[START OF Text passage]

Solved: Polymorphic Parametrized Derived Types

mehran · ‎02-23-2022

I'm trying to use Parametrized Derived Types in my project and I noticed that the Parametrized Derived Types are not working correctly with abstract classes and deferred methods.

The attached code is compiled and built successfully using ifort 2021.5.0 or ifort 19.1.3 on Visual Studio 2019 but the results are not correct.

I have tested 7 different cases, and only non-polymorphic parameterized cases (Test 1 and Test 2) work correctly. All polymorphic parametrized derived cases (Tests 3 to 7) are producing wrong results.

I would appreciate it if you can help with this issue. At this point, it seems to me this is a compiler bug.

Please see additional comments for my sample code below. The visual studio project and all source codes are attached.

I have the following abstract derived types in the following modules.

module base 
    
    implicit none
  
    type, abstract :: BaseClass(m,n)
       
        integer(kind = 4), len :: m
        integer(kind = 4), len :: n
        real(kind = 8), dimension(m,n) :: val
        
    contains 
        procedure(PrinteValueTemplate), deferred :: PrintValue 
        
    end type
    
    abstract interface 
        subroutine PrinteValueTemplate(this)
            import :: BaseClass
            class(BaseClass(*,*)), intent(inout) :: this
        end subroutine
    end interface

end module

module child 
    
    use base
    implicit none
  
    type, abstract, extends(BaseClass) :: ChildClass
        
        real(kind = 8), dimension(m) :: v1
        
    end type

    type, extends(ChildClass) :: ChildType
        
    contains
        procedure :: PrintValue => PrintChildValue
        
    end type
    
 contains
    
        subroutine PrintChildValue(this)
        class(ChildType(*,*)), intent(inout) :: this
        
        write(*,'(A10,I)') 'Dim1 = ', this%m
        write(*,'(A10,I)') 'Dim2 = ', this%n
        write(*,'(A10,2I)') 'M(m,n)) = ', size(this%val,1),  size(this%val,2)
        write(*,'(A10,I)') 'V1(m)) = ', size(this%v1)

[END OF Text passage]

## Direction A
Reproduce the forum post on polymorphic parametrized derived types word for word, everything from "I'm trying to" down to "producing wrong results.".
## Direction B
Answer these questions from the forum post on polymorphic parametrized derived types:
(i) Which two ifort versions were used to compile and build the code?
(ii) Which of the seven tests work correctly?
(iii) Which type does ChildClass extend?
## Direction C
Name every derived type declared in the code of the forum post on polymorphic parametrized derived types.

[START OF Listed records]

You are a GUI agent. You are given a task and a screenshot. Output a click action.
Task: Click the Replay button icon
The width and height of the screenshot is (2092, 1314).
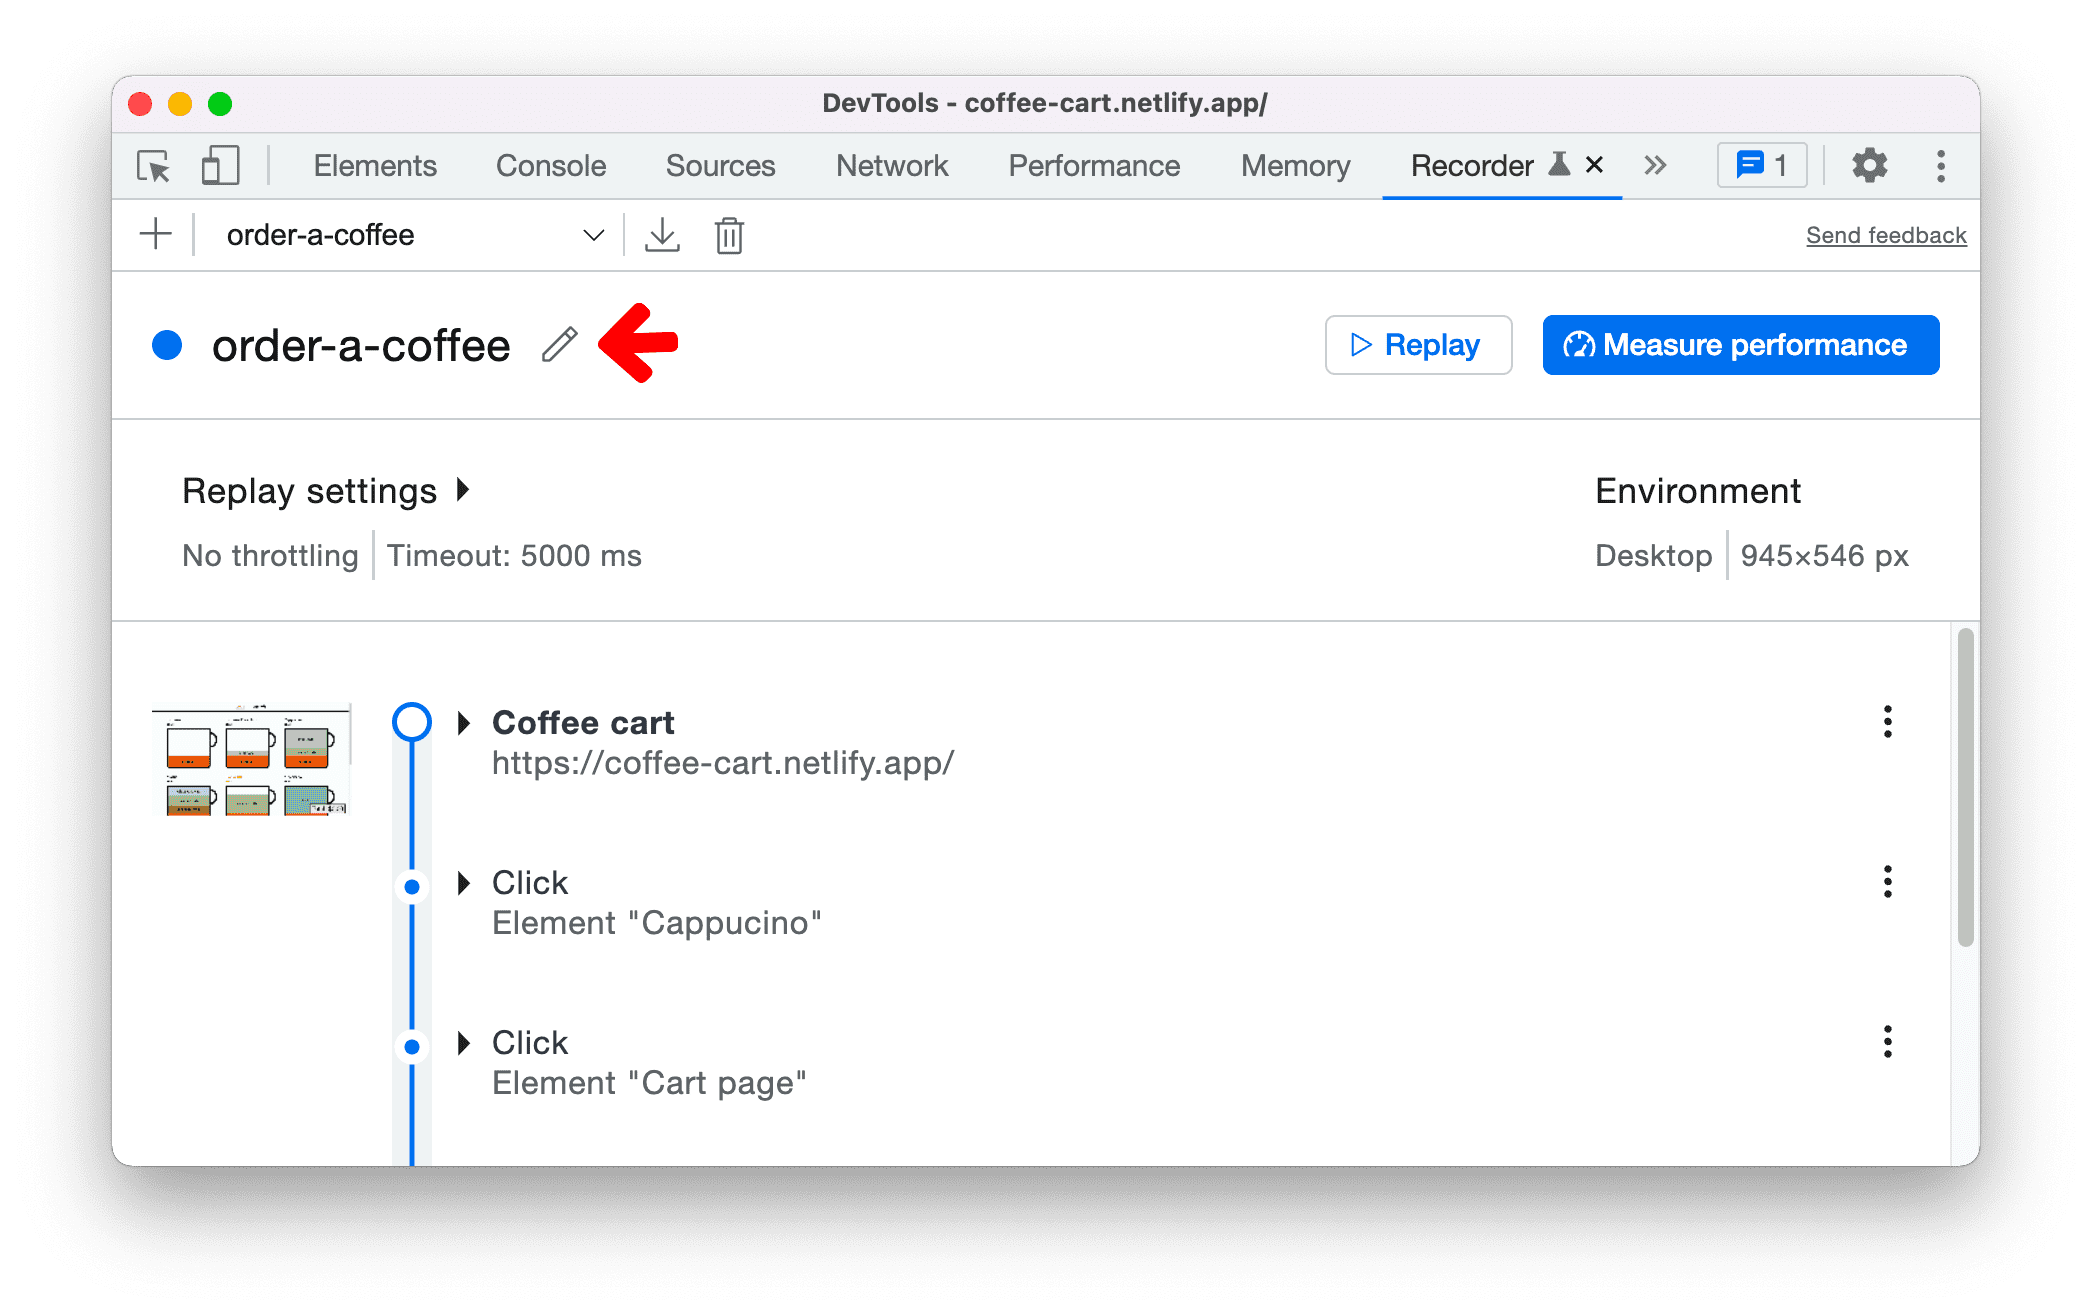(x=1359, y=344)
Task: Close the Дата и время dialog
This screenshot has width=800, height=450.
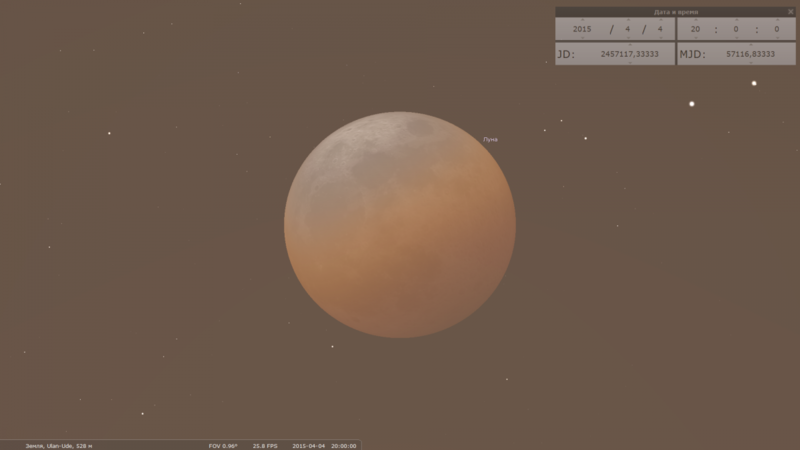Action: (790, 11)
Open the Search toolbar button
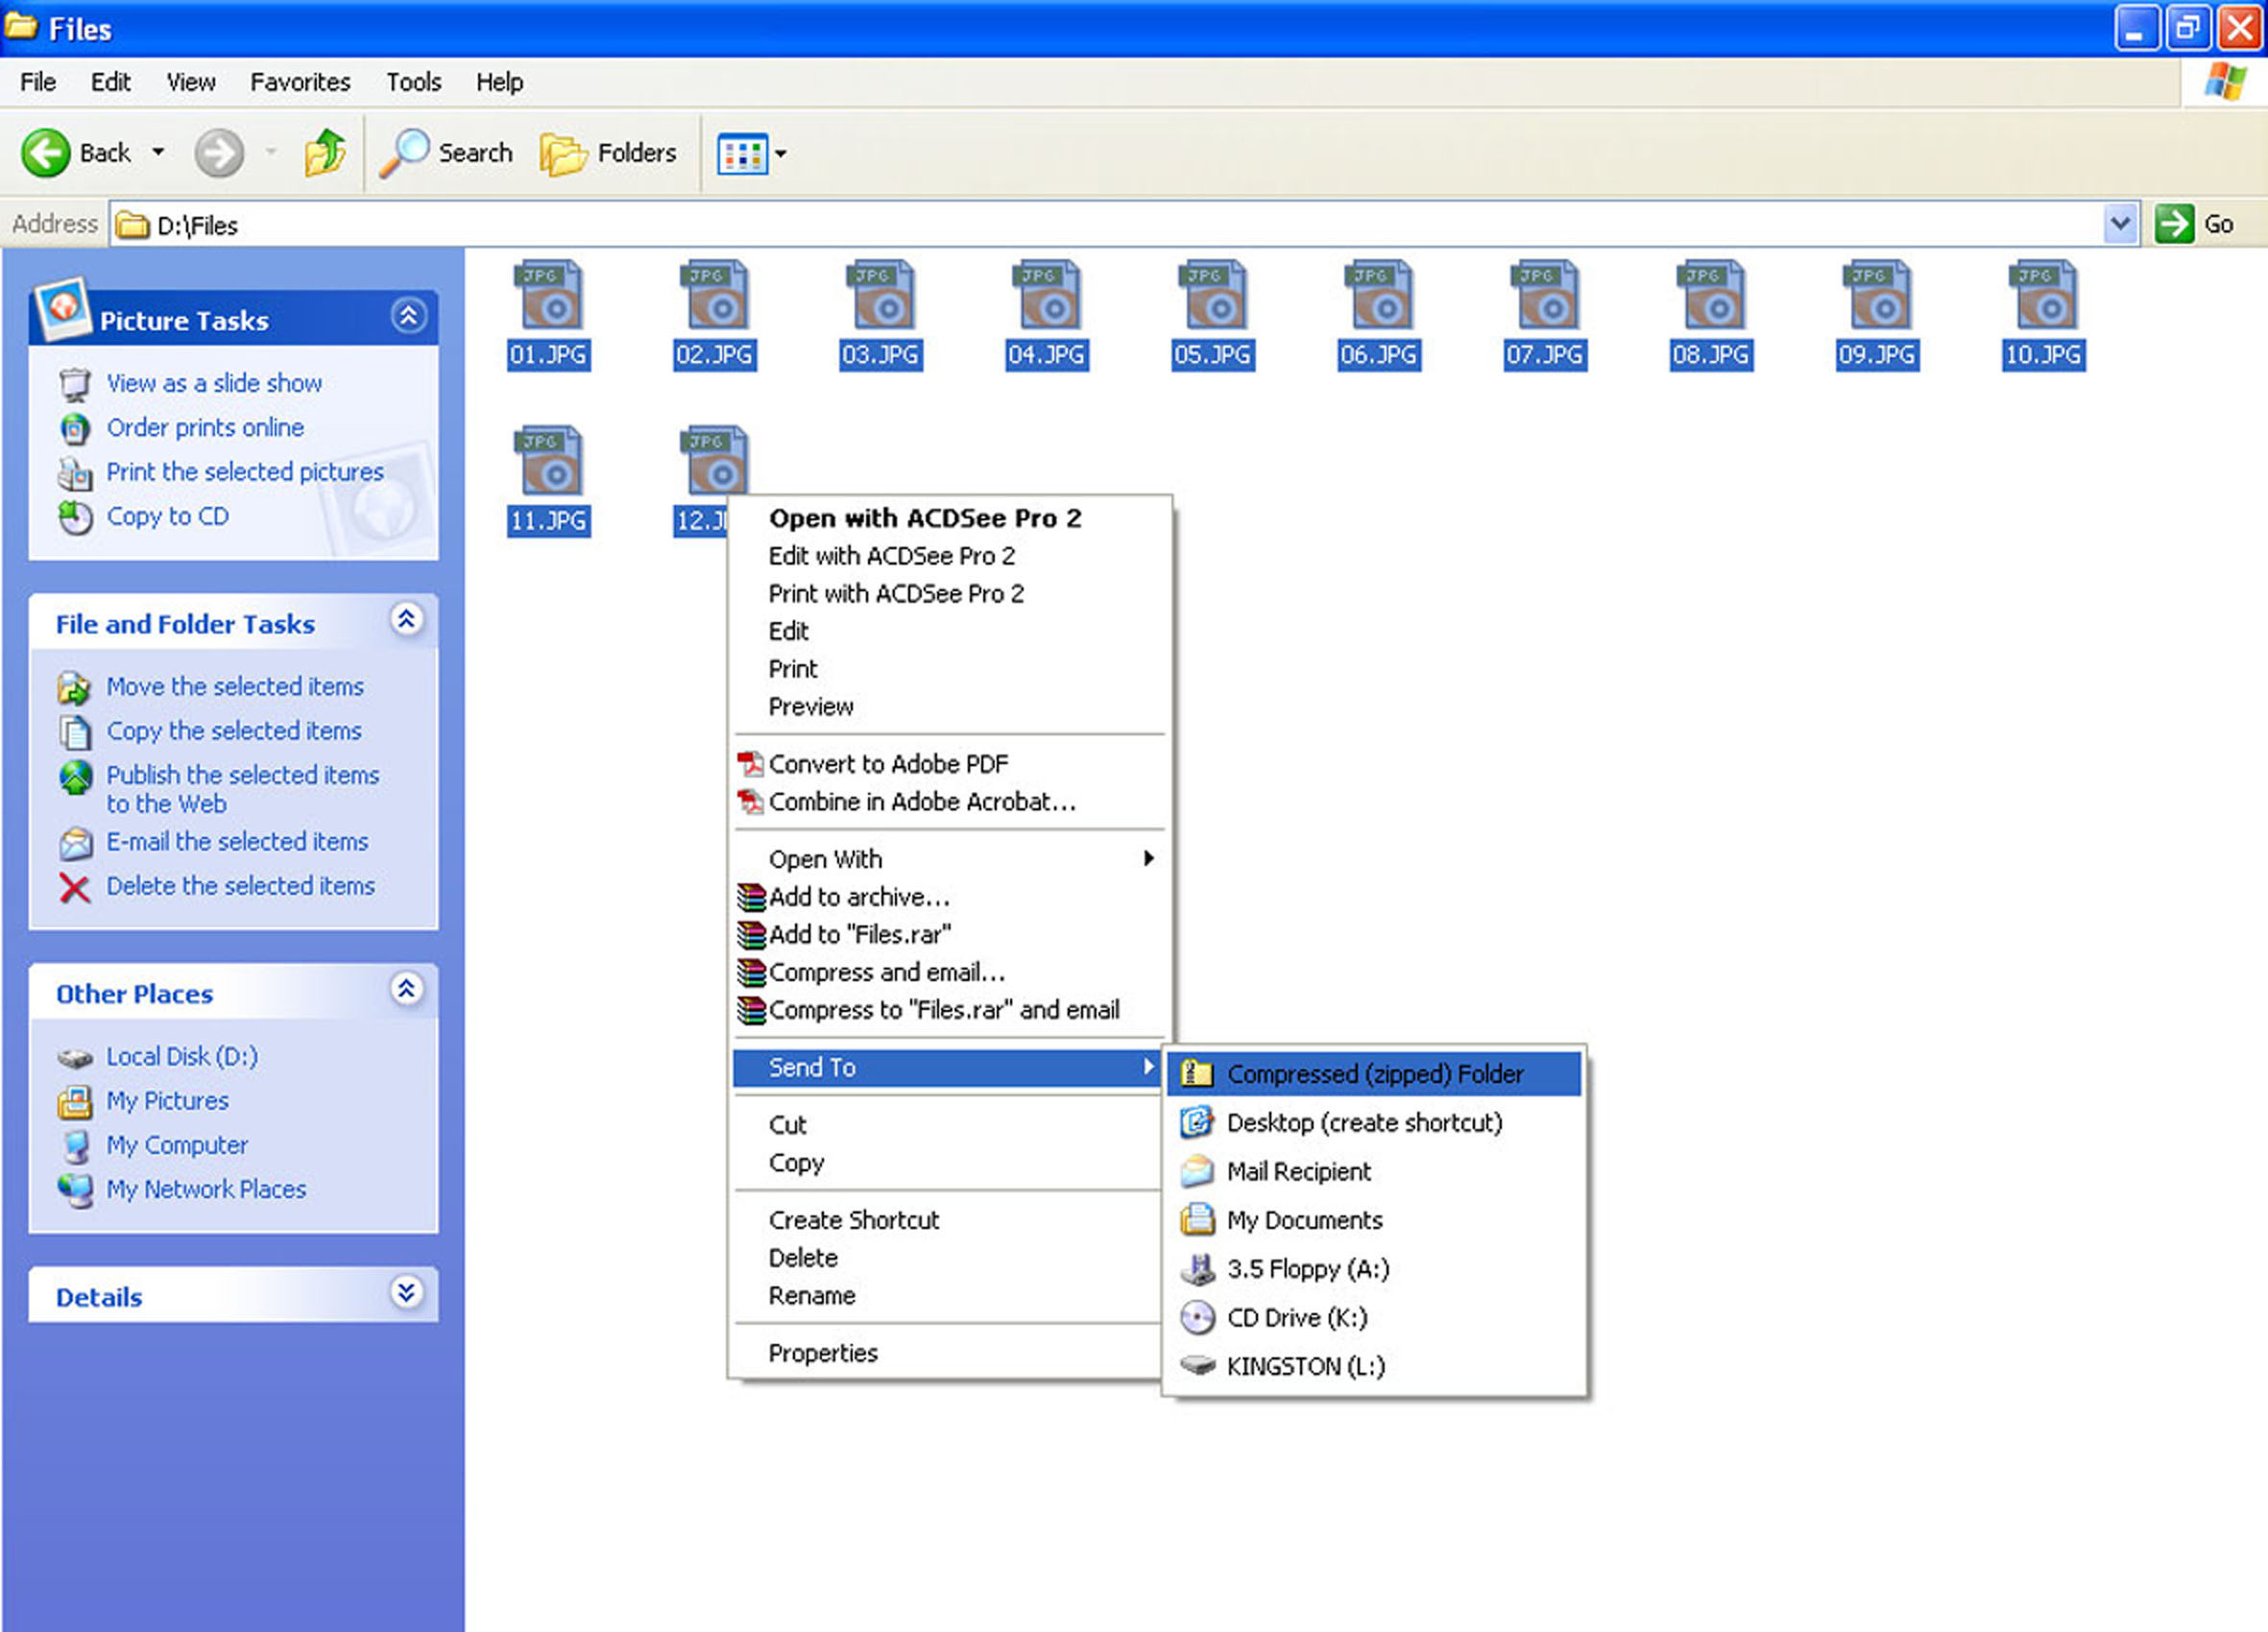The image size is (2268, 1632). pos(447,154)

[END OF Listed records]

## Task output A
I'm trying to use Parametrized Derived Types in my project and I noticed that the Parametrized Derived Types are not working correctly with abstract classes and deferred methods.

The attached code is compiled and built successfully using ifort 2021.5.0 or ifort 19.1.3 on Visual Studio 2019 but the results are not correct.

I have tested 7 different cases, and only non-polymorphic parameterized cases (Test 1 and Test 2) work correctly. All polymorphic parametrized derived cases (Tests 3 to 7) are producing wrong results.

## Task output B
(i) ifort 2021.5.0 and ifort 19.1.3
(ii) Test 1 and Test 2, the non-polymorphic parameterized cases
(iii) BaseClass

## Task output C
BaseClass, ChildClass, ChildType